* Text passage:
But the nasty truth is, the Pentagon didn’t have and still doesn’t have that many troops to commit to Iraq. At the time of Shinseki’s statement — which Pentagon civilian leaders disputed — the Army estimated that it could deploy, at the most, 293,000 of the roughly 490,000 soldiers on active duty. The rest were already committed to places like Afghanistan, Bosnia, Korea and the Sinai.

And for a long conflict, the goal is to have no more than one-third of the force deployed at once: One unit recovering from deployment, one unit deployed and one unit training and preparing to deploy.

That’s why 12-month tours became 15 months, thousands of soldiers found their enlistments extended under “stop-loss,” individuals and units have returned for second, third and even fourth tours and most National Guard and Reserve members found themselves called up for duty. (At times, as much as 37 percent of the total force in Iraq was Guard and Reserve.)

In fact, military insiders admit that the much-vaunted “surge” of about 30,000 troops was not based on how many troops really were needed, but on how many were available.

There is broad agreement that today’s military is too small to handle the missions of today and tomorrow.

And if you ask most people in uniform today, they’ll say it’s all the fault of the Clinton administration’s military cuts.

Blaming Clinton has also been a theme of Republicans dating back to the 2000 election and into this year’s election campaign.

“If called on by the commander-in-chief today, two entire divisions of the Army would have to report … Not ready for duty, sir.”
George W. Bush in his 2000 acceptance speech as Republican nominee for president.

“Following the end of the Cold War, President Clinton began to dismantle our military. He reduced our forces by 500,000. He retired almost 80 ships. Our spending on national defense dropped from over 6% of GDP to 3.8% today. He called it a ‘peace dividend.’”
Mitt Romney at the Frontiers Of Freedom Ronald Reagan Gala, April 18, 2007.

“Bill Clinton cut the military drastically. It was called the peace dividend, one of those nice-sounding phrases: very devastating. It was a 25, 30 percent cut in the military.”
Rudolph Giuliani, presidential debate, Jan. 5, 2008.

But if you look at annual active duty end strengths, it becomes clear that Clinton only continued cuts that began under George H.W. Bush and his Secretary of Defense, Dick Cheney:

Equally significant, the biggest cuts for the Army, Air Force and Marine Corps came during G.H.W. Bush budgets. Only Clinton’s Navy cuts exceeded Bush’s military cuts, even though Clinton had twice as many years in office.

* Data extract:
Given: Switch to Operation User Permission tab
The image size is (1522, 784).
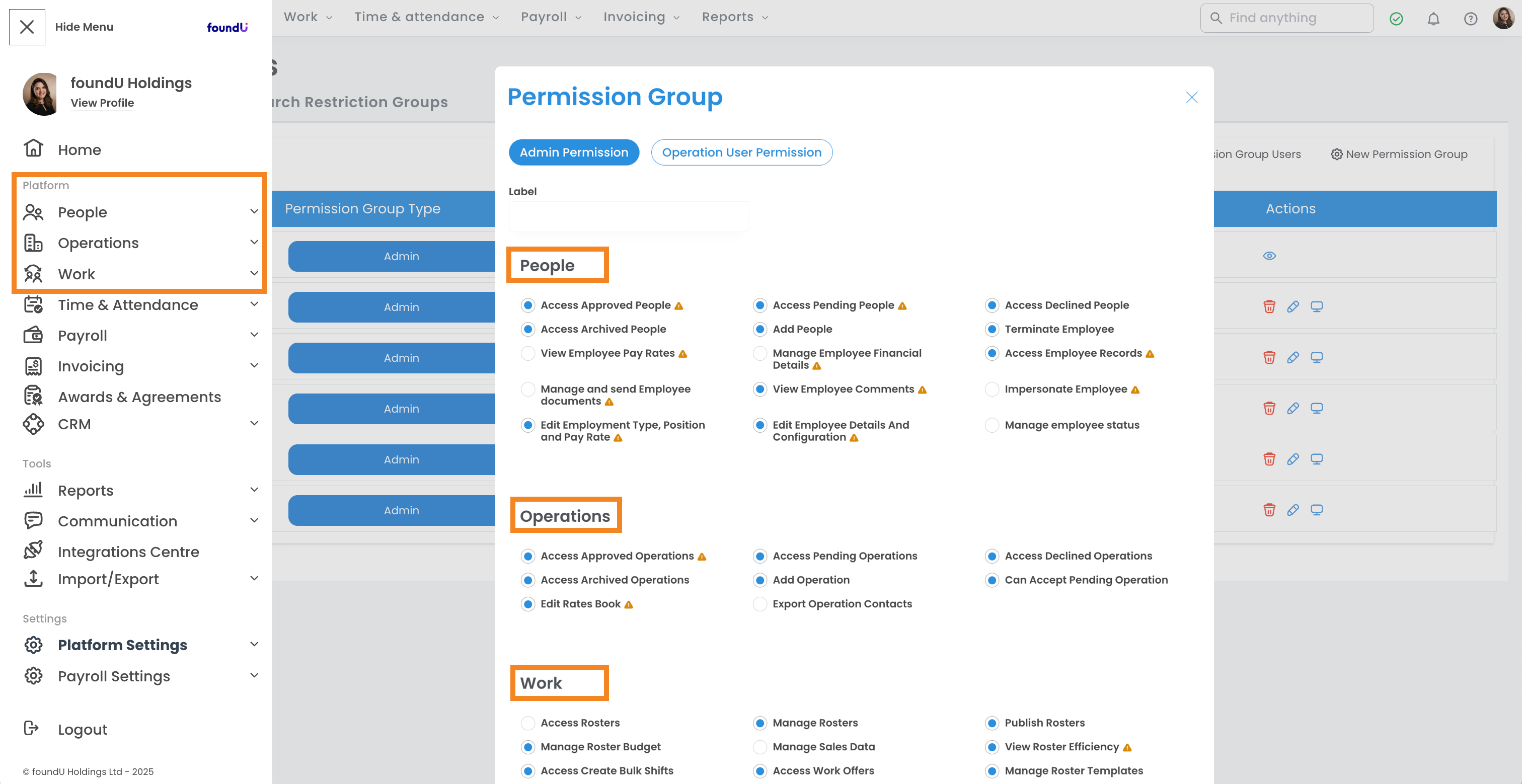Looking at the screenshot, I should pyautogui.click(x=741, y=152).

* Brief: From the passage above on U.S. military troop strength, reproduce word for word the portion starting at "And for a long" and ending at "many were available.".

* Response to the task:
And for a long conflict, the goal is to have no more than one-third of the force deployed at once: One unit recovering from deployment, one unit deployed and one unit training and preparing to deploy.

That’s why 12-month tours became 15 months, thousands of soldiers found their enlistments extended under “stop-loss,” individuals and units have returned for second, third and even fourth tours and most National Guard and Reserve members found themselves called up for duty. (At times, as much as 37 percent of the total force in Iraq was Guard and Reserve.)

In fact, military insiders admit that the much-vaunted “surge” of about 30,000 troops was not based on how many troops really were needed, but on how many were available.